Global shortage of dye used in CT scans causing challenges for Minnesota hospitals

Hospitals across the globe are facing shortages of a medical dye that is used daily for medical imaging, such as CT scans.

COVID-19 shutdowns in China earlier this year led to supply chain problems with intravenous, or IV, contrast dye, which is produced in a China factory. American medical societies have been providing guidance to hospitals on ways to conserve the dye.

"We give IV contrast in the patient's veins to enhance a specific organ of interest what we're looking at. It could be looking for a bleeding inside the body or a stroke or infection, or in my case, we look for a blockage of arteries of the heart," said Dr. Sharath Subramanian, a cardiologist at CentraCare. "To look for artery blockages, the best way to do this is contrast, and there's no alternative for that."

A spokesperson for the Minnesota Hospital Association said in part, the shortage is "presenting a challenge for our hospital and health systems, and they are working hard, like with any other pharmaceutical shortage, to put in plans to serve their patients."

Subramanian said due to the global shortage of the dye, his hospital has been exploring other options, such as conducting a different type of scan, conducting a scan without using the dye or using less of the dye.

Fox 9 also checked in with other Minnesota hospitals. Mayo Clinic and Allina health both told Fox 9 they're aware of the shortage and they're conserving IV contrast dye.

Allina Health said it is "implementing the conservation efforts system-wide to reduce contrast usage, conserve supplies and manage the worldwide shortage of contrast agents used for diagnostic CT imaging, and interventional radiology and cardiology procedures."

Meanwhile, a spokesperson for Mayo Clinic said the hospital is "conserving intravenous contrast as a proactive measure to ensure adequate supply to meet the needs of our patients."

Subramanian said between N95 masks and personal protective equipment, hospitals have learned how to get by amid supply chain problems.

"We are aware of this problem more than anything else. There's a lot of muscle memory built to identify a problem and prioritize it," he explained.

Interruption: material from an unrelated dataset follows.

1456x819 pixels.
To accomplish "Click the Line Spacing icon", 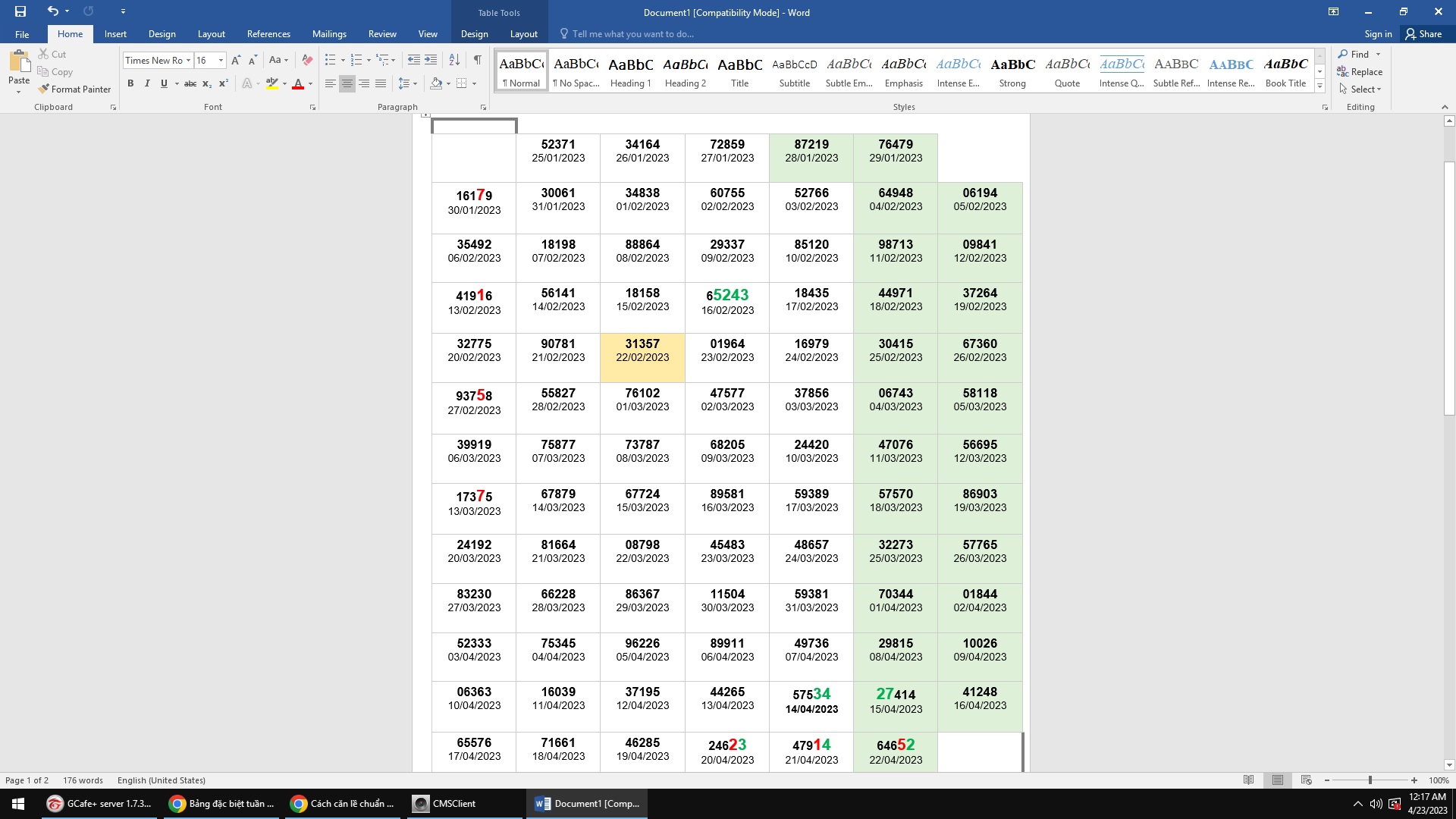I will tap(404, 83).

He is asking his patients not to panic because at CentraCare, the shortage of dye has not led to a delay in care. But because CT scans are a cornerstone in helping diagnose a problem and there are still backlogs of patients who had to put off medical care during the pandemic, Subramanian worries what will happen as time goes on.

"If this is not solved by mid-summer, it'll be a concern," Subramanian said.

Here is the full statement from the Minnesota Hospital Association:

"Supply chain issues, caused by COVID-19 shutdowns in China, are causing a significant global shortage of intravenous contrast used in imaging procedures. The omnipaque shortage is presenting a challenge for our hospital and health systems, and they are working hard, like with any other pharmaceutical shortage, to put in plans to serve their patients. MHA is closely monitoring the situation and working with our members to identify mitigation and conservation strategies. This latest critical shortage is another urgent reminder that we need to build strong and redundant supply chains when it comes to important medical supplies, such as pharmaceuticals, so that patients can get the care they need when they need it. MHA has reached out to both private and public sector stakeholders to ask for any assistance they can provide as we manage this situation in the weeks and months to come."